WHAT THIS TASK INVOLVES
Return the lines of the material below word for word, from the line with "Viewport: 877px width, 844px height." up to and including the line with "Click the Social Widget label text".

ITEMS
********
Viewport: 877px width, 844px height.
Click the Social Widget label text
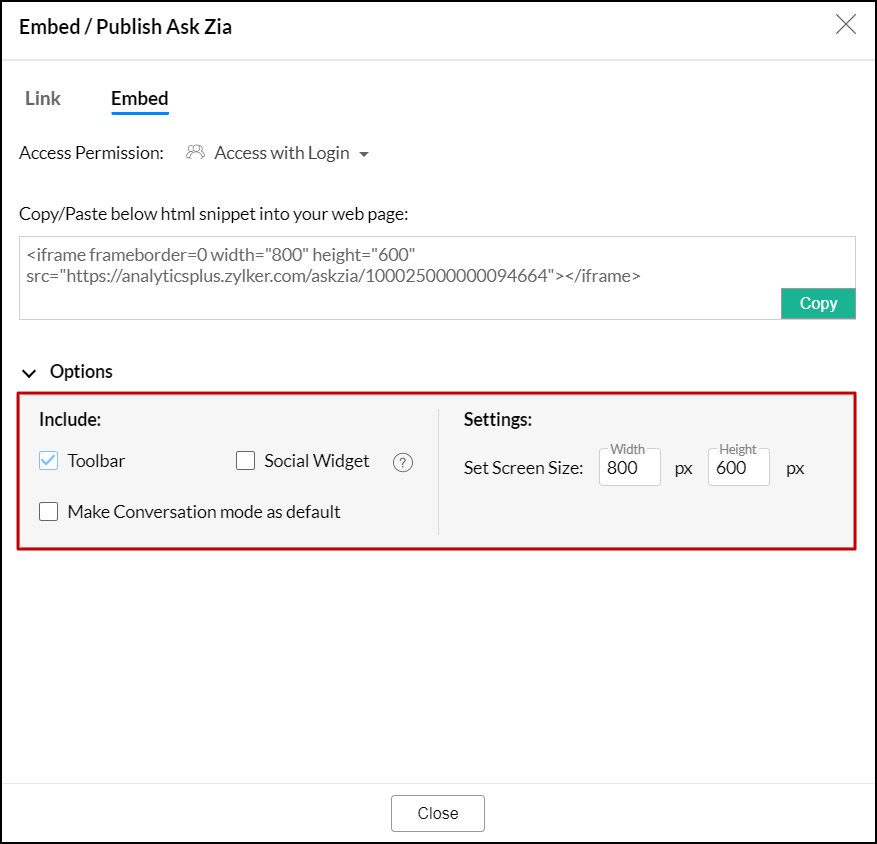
********
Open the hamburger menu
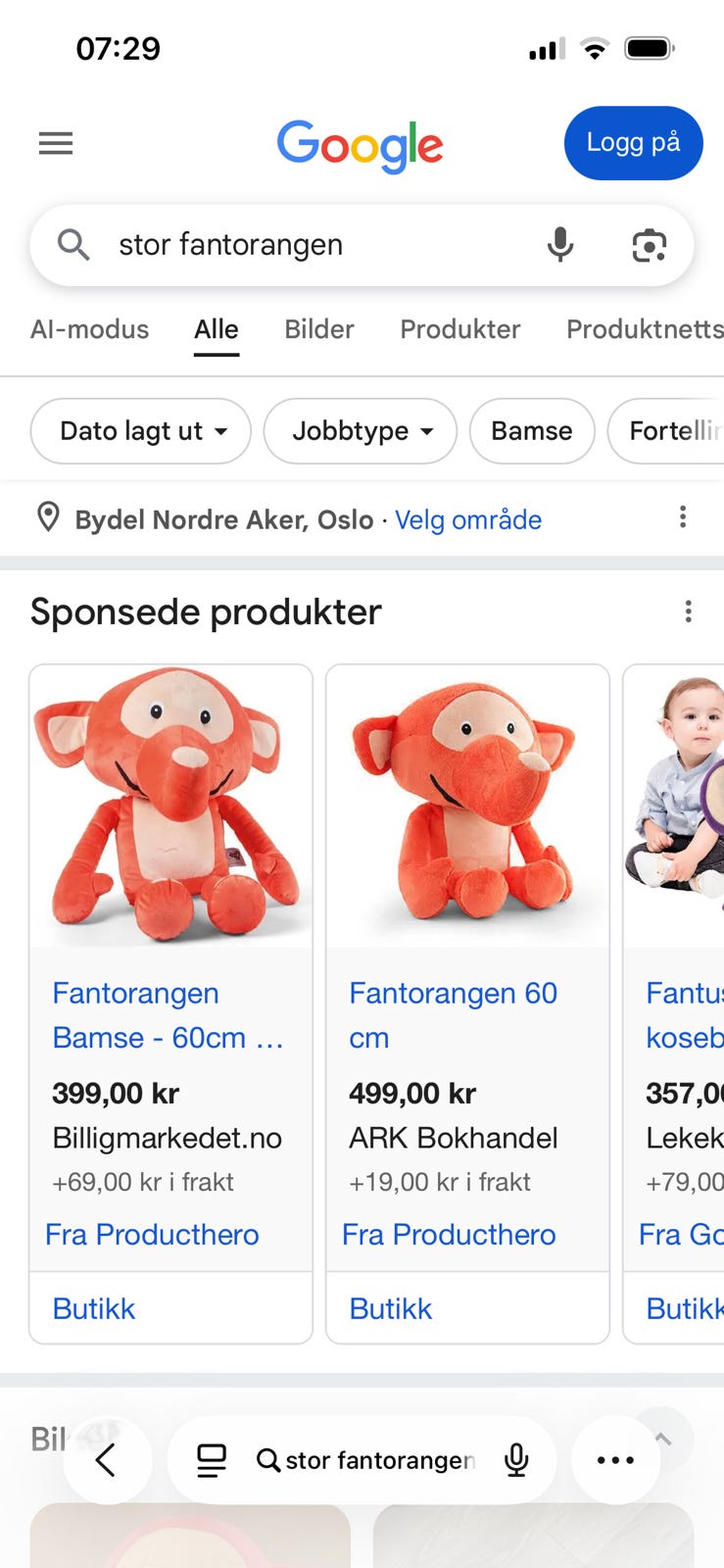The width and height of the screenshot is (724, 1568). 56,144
********
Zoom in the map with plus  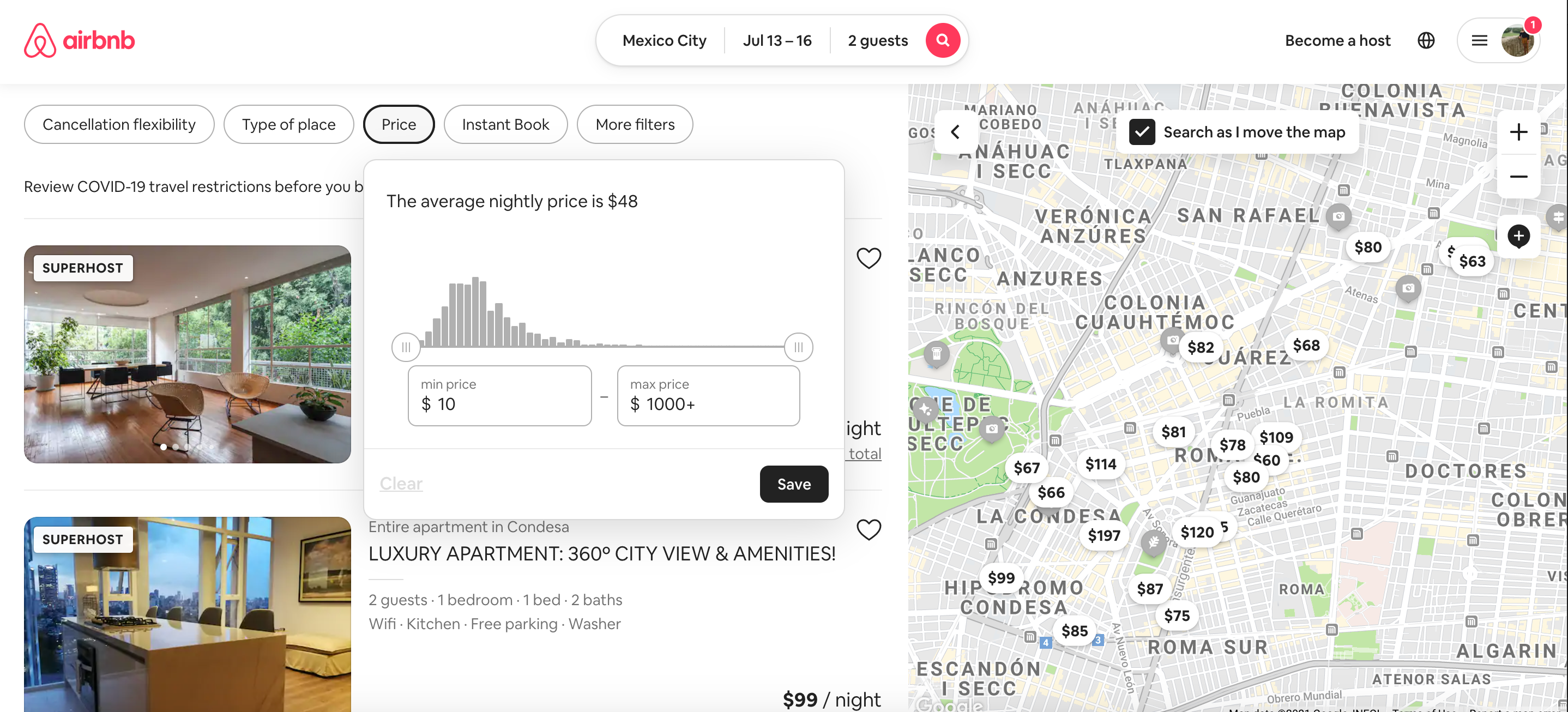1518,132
********
SOLUTION
Viewport: 877px width, 844px height.
Click the Social Widget label text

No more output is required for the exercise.